Sarah Topol and Glenna Gordon
Boko Haram is famous for the 2014 mass kidnapping of 276 schoolgirls. Less publicized has been the group’s kidnapping of 10,000 boys over the last decade. Earlier this year, grantee Sarah Topol spoke with 25 children across Nigeria’s Borno State about their abduction. "The stories they told me about rituals like infant slaughter and bathing your hands in blood have not been previously reported as part of life under Boko Haram. But their stories were consistent, and rumors of such acts have circulated around northeast Nigeria." Her report, the cover story of this week’s New York Times Magazine, with photos by grantee Glenna Gordon, is a horrifying account of four boys and their descent into a man-made hell.
Nadja Drost and Bruno Federico
Thousands of children are on the brink of starvation in a country that sits atop the world’s largest oil reserves. Grantees Nadja Drost and Bruno Federico look at the escalating political crisis in Venezuela for the PBS NewsHour.
Fighting Cancer in Poor Countries
Anna Russell and Kate Corrigan
To detect cervical cancer in women from poor countries, is an ineffective program better than none at all? Anna Russell and Kate Corrigan, student fellows from George Washington University, travel to Haiti to look at both sides of the debate.
+++++
**WHAT TO DO**
(1) Answer these questions using the text about grantee reporting projects.
(a) How many children did Sarah Topol speak with in Nigeria's Borno State?
(b) For which program did Nadja Drost and Bruno Federico report on Venezuela's political crisis?
(c) From which university are Anna Russell and Kate Corrigan student fellows?
(2) From the text about grantee reporting projects, write out the passage from "Fighting Cancer in" to "of the debate.".
The items that follow come from a different source.
+++++
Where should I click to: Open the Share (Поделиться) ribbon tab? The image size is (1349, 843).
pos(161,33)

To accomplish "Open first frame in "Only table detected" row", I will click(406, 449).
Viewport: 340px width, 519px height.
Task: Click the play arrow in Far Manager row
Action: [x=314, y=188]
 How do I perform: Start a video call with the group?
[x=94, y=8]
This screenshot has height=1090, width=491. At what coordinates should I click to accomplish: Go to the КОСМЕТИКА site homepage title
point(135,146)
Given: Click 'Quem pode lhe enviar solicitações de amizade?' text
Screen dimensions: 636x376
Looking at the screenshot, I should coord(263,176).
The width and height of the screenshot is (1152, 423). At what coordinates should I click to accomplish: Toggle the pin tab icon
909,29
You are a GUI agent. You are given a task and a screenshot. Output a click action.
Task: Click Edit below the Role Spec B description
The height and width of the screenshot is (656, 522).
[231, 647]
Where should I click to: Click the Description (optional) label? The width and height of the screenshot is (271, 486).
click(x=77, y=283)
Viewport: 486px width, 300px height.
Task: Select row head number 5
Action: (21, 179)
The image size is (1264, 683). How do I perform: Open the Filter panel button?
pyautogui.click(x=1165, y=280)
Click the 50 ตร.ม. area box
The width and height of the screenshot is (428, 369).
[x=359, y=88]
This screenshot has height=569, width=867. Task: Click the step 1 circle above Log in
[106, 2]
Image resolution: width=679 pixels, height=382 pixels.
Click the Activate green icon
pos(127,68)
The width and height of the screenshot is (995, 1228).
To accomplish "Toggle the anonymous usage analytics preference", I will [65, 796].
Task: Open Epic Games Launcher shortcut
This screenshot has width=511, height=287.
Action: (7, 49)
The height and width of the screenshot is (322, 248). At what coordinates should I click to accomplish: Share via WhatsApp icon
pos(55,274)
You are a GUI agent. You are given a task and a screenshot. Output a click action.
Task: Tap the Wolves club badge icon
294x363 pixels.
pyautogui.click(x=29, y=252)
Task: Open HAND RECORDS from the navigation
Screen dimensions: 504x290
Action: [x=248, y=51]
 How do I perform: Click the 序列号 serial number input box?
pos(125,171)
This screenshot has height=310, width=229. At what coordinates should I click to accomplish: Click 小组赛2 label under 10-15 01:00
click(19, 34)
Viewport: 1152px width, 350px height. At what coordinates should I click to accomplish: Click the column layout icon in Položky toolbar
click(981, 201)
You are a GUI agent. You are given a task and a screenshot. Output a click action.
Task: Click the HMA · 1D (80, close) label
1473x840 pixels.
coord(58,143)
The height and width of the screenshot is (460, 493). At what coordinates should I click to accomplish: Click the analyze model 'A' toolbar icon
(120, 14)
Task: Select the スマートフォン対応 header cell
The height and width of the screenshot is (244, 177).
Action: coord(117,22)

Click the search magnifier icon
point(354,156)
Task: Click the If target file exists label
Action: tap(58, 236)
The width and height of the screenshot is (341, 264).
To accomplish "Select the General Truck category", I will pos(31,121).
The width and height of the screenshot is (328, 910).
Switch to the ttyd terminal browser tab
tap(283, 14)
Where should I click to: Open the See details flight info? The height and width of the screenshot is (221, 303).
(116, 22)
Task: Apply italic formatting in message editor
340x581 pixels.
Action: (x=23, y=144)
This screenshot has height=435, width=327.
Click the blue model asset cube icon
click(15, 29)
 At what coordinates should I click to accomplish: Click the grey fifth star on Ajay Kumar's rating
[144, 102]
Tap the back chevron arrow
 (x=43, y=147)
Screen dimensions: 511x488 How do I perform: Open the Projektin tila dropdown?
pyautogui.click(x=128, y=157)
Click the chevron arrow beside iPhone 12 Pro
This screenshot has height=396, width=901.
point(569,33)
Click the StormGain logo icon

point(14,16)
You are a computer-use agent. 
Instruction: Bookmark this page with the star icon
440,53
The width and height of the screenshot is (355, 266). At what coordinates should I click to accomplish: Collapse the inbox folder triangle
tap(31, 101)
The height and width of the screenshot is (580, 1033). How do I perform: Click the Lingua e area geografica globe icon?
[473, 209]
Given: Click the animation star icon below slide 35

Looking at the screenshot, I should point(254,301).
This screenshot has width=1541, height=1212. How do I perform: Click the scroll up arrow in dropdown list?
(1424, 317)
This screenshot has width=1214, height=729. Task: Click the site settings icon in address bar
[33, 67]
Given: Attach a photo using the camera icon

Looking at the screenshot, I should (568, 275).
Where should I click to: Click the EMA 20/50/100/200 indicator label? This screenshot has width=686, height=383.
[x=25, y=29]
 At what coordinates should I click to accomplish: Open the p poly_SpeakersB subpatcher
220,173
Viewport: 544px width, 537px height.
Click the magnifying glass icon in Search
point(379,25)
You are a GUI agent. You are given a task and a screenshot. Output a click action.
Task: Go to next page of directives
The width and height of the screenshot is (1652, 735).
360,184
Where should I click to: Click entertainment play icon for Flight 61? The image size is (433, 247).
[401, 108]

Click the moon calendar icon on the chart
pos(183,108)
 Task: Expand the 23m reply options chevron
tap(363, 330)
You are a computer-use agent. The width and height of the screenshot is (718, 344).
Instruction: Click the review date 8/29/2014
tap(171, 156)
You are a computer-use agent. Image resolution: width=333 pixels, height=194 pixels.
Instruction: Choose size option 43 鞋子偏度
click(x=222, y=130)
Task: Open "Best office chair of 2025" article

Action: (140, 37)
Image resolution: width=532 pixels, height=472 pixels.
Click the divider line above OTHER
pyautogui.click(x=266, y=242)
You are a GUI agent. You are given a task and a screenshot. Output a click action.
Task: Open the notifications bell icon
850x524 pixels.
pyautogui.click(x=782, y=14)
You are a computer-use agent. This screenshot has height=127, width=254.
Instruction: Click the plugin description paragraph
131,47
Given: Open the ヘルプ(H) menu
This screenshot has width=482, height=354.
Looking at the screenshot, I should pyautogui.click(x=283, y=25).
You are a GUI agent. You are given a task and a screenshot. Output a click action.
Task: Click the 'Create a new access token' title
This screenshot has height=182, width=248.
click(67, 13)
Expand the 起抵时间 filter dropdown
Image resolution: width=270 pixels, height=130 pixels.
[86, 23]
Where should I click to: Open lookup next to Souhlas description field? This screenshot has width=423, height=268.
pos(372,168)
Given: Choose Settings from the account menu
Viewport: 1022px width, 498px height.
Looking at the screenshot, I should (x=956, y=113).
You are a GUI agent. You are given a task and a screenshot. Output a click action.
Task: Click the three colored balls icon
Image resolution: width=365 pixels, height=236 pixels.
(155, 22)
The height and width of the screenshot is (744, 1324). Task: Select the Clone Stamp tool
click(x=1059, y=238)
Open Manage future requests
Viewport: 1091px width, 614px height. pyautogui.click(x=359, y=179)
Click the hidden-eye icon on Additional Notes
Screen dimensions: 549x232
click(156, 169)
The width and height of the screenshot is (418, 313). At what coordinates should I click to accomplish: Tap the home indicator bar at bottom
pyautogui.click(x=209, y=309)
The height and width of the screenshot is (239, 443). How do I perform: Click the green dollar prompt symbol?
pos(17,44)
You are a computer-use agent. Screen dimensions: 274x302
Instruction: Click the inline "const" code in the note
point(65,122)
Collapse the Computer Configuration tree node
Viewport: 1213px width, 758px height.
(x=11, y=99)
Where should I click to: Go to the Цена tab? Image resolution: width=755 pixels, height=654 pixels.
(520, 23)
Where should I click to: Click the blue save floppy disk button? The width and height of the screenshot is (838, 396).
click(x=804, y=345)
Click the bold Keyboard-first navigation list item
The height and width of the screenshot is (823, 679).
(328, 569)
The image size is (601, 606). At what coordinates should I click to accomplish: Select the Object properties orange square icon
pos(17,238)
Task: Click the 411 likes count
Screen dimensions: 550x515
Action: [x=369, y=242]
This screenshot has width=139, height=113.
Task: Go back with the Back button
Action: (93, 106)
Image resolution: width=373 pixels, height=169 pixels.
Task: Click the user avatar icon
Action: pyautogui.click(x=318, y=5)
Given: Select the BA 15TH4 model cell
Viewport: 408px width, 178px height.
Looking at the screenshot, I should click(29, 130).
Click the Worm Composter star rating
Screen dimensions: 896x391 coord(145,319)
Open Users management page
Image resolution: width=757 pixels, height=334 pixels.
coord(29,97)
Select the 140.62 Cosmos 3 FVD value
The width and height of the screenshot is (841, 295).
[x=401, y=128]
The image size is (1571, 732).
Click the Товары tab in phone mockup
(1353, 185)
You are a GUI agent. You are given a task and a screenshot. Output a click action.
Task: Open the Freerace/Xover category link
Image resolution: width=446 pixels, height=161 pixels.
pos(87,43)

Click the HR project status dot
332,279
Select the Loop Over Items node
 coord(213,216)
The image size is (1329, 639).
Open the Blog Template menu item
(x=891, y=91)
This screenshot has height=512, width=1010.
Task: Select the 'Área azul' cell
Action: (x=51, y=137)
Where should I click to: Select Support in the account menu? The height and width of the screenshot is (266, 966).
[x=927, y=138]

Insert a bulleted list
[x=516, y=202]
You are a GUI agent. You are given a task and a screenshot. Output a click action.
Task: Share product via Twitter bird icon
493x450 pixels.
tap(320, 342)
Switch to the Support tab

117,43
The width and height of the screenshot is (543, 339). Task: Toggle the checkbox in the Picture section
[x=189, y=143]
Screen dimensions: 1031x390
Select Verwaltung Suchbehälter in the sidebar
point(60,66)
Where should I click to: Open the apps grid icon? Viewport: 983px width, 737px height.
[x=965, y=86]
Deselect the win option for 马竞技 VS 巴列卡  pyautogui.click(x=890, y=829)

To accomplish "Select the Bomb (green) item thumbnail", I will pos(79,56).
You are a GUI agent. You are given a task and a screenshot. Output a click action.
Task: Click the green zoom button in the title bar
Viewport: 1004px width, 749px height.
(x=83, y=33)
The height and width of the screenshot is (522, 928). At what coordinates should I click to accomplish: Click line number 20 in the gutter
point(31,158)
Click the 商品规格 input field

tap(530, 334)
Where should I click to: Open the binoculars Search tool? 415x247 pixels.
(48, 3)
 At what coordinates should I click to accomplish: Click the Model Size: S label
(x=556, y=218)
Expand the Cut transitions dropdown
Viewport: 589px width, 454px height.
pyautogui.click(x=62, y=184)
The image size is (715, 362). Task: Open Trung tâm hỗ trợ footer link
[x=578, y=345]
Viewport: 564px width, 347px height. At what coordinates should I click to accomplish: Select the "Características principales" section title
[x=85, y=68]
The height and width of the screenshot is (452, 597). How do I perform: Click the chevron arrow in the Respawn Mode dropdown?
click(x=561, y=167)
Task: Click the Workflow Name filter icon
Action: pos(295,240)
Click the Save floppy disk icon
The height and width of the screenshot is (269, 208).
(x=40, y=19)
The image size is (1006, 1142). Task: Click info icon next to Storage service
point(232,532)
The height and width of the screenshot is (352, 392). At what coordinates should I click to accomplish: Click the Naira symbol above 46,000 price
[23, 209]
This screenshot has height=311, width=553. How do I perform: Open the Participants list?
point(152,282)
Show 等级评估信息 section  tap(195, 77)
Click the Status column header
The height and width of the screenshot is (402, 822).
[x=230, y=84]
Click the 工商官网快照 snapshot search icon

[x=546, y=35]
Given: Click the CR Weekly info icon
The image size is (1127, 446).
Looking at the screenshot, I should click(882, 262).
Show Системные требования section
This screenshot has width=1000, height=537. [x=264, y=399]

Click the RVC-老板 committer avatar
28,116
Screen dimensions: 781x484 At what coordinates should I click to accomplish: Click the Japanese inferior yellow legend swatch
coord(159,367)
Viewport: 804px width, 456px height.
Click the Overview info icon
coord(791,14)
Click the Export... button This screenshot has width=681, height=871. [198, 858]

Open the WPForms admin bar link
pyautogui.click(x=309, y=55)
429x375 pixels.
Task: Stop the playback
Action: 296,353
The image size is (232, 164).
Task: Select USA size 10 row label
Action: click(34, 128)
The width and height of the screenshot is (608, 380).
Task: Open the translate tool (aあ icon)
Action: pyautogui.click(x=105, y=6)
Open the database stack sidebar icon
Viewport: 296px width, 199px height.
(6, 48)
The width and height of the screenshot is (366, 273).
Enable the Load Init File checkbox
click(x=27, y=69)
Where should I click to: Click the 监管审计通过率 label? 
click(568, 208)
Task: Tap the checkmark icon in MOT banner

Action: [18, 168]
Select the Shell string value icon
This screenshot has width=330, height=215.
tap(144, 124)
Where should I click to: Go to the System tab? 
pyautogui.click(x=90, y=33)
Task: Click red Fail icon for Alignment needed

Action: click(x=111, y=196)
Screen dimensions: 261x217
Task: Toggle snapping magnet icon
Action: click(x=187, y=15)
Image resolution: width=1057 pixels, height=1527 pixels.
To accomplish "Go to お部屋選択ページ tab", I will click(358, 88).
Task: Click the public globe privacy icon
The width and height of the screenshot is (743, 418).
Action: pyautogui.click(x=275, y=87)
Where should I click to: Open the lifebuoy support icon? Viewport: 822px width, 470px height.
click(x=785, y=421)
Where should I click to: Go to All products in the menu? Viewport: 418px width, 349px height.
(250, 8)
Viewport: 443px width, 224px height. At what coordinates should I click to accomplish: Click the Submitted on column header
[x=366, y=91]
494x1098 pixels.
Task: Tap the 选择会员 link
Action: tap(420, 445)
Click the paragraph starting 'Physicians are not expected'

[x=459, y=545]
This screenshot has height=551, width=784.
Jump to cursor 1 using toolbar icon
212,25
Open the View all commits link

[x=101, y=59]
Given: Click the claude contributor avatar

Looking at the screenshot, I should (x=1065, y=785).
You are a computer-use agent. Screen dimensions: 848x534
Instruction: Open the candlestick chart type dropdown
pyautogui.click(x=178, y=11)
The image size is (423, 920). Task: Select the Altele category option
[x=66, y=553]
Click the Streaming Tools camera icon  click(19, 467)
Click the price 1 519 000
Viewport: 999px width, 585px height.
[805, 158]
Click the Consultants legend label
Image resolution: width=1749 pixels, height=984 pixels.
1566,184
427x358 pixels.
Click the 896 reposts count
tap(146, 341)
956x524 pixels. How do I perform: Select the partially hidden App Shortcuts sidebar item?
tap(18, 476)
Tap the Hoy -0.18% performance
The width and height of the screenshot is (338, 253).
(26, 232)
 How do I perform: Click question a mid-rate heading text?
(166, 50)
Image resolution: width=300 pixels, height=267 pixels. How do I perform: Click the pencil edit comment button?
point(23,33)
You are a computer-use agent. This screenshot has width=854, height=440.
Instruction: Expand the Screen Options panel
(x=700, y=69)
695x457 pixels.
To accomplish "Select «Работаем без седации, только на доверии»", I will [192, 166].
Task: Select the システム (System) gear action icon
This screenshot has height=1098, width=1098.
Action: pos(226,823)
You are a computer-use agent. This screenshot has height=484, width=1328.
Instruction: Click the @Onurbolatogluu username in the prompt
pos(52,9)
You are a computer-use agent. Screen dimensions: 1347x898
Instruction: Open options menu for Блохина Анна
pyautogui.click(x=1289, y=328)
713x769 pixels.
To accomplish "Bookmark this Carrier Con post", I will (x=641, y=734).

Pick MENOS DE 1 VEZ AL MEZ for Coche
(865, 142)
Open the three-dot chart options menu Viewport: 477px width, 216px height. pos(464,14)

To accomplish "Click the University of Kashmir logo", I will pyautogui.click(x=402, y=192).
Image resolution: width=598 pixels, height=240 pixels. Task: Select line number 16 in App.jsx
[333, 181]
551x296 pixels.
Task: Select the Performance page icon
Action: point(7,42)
+++++
**SOLUTIONS TO THE TASKS**
(1)
(a) 25
(b) PBS NewsHour
(c) George Washington University

(2)
Fighting Cancer in Poor Countries
Anna Russell and Kate Corrigan
To detect cervical cancer in women from poor countries, is an ineffective program better than none at all? Anna Russell and Kate Corrigan, student fellows from George Washington University, travel to Haiti to look at both sides of the debate.